La Belleza es el único paraíso en este mundo. O su oasis. Solo la Belleza alegra la existencia: la risa de un niño, un paisaje, un cuadro, una música... Y lo es, sencillamente, porque en una sociedad de desequilibrios la armonía supone -o restaura-, siquiera momentáneamente, el orden exterior, el sosiego interior. La belleza es armonía, perfección entrañable, utopía hecha realidad. El hombre encuentra en ella, cumplidos, sus anhelos.

No es extraño que el arte persiga la belleza como trepanación de la íntima desdicha o cauterio del dolor. Así considerada, la belleza es el destino del espíritu. Y la muerte de la belleza, por consiguiente, se convierte –también- en el íntimo naufragio.

Pocas cosas han sintetizado tanto la belleza y su caducidad como la rosa. De modo que su contemplación nos produce casi simultáneamente la felicidad de un paraíso y la tortura de un infierno. ¿Por qué? Porque la rosa es un paradigma de la ventura humana: ansiada, conseguida y marchita cuando toma conciencia de sí misma: es la fugacidad de la aparente eternidad. El siguiente poema de Rioja lo demuestra:

A la rosa

Pura, encendida rosa,
émula de la llama
que sale con el día,
¿cómo naces tan llena de alegría
si sabes que la edad que te da el cielo
es apenas un breve y veloz vuelo,
y ni valdrán las puntas de tu rama,
ni tu púrpura hermosa
a detener un punto
la ejecución del hado presurosa?
(…)
Aún no tiendes las alas abrasadas
y ya vuelan al suelo desmayadas.
Tan cerca, tan unida
está al morir tu vida,
que dudo si en sus lágrimas la Aurora
mustia, tu nacimiento o muerte llora.

El porqué de su emblematismo es claro: la rosa es el símbolo de la temporalidad: que la vida y su júbilo son tan breves que llevan a una pronta muerte. Todo el fulgor que brilla en la mañana desaparece en el ocaso y queda el hombre ante la muerte.

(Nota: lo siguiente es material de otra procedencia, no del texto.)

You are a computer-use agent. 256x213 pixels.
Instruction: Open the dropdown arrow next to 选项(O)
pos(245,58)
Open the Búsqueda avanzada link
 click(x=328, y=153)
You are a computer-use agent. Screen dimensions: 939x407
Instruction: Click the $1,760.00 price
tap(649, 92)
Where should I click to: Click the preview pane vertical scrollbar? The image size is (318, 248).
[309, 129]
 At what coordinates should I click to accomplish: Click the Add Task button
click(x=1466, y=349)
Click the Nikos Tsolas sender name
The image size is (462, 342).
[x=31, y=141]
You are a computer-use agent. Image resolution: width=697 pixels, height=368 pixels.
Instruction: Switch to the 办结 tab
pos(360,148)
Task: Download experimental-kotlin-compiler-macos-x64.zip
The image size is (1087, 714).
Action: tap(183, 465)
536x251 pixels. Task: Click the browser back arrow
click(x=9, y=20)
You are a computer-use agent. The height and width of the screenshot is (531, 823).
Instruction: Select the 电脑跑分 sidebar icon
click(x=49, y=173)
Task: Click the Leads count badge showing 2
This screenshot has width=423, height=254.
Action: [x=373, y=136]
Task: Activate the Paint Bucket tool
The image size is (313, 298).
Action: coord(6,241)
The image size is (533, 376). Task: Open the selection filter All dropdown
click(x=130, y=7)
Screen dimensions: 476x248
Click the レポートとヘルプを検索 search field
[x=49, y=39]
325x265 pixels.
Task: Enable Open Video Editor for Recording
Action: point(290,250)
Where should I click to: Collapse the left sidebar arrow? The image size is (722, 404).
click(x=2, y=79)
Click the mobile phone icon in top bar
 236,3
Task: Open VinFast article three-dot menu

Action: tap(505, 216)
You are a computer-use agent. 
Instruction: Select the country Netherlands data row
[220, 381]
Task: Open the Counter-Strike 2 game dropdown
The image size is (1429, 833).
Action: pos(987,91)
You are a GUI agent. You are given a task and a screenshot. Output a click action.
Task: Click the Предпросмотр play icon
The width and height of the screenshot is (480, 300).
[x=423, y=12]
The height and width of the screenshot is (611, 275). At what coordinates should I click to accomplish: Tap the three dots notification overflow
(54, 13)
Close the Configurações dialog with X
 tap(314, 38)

La rosa es la conciencia de la infancia feliz y soñadora y de la ceniza de la mortalidad.

Semejante desolación hay en el soneto de Góngora:
A una rosa

Ayer naciste y morirás mañana.
Para tan breve ser, ¿quién te dio vida?
Para vivir tan poco estás lucida,
y para no ser nada estás lozana.


Si te engañó su hermosura vana,
bien presto la verás desvanecida,
porque en tu hermosura está escondida
la ocasión de morir muerte temprana.


Cuando te corte la robusta mano,
ley de la agricultura permitida,
grosero aliento acabará tu suerte.


No salgas, que te aguarda algún tirano;
dilata tu nacer para tu vida,
que anticipas tu ser para tu muerte.

Tanto Rioja como Góngora son pesimistas ante la existencia: no aceptan el carpe diem que queda entre la cuna y la sepultura: la vida; y se extrañan de que el hombre prefiera nacer aun sabiendo de la agonía que es la existencia.  Tomando la rosa como símbolo del amor, ya Góngora había escrito, pudiéndose entender el desengaño amoroso también como el de la edad:
No os engañen las rosas, que a la Aurora
diréis que, aljofaradas y olorosas,
se le cayeron del purpúreo seno;
Manzanas son de Tántalo, y no rosas,
que después huyen del que incitan ahora.
Y sólo del Amor queda el veneno.

No contradice este pesimismo el collige, rosas, sino que lo causa, puesto que conlleva la creencia de que cualquier pasado fue mejor hasta que el presente, inundado de melancolía, también destruye el ayer. Calderón insiste en ello:

A florecer las rosas madrugaron
y para envejecerse florecieron:
cuna y sepulcro en un botón hallaron.

Tales los hombres sus fortunas vieron:
en un día nacieron y expiaron;
que pasados los siglos, horas fueron.

La construcción sentenciosa de los poemas anteriores parece predeterminada por la sentencia fúnebre que el nacer lanza sobre el viviente.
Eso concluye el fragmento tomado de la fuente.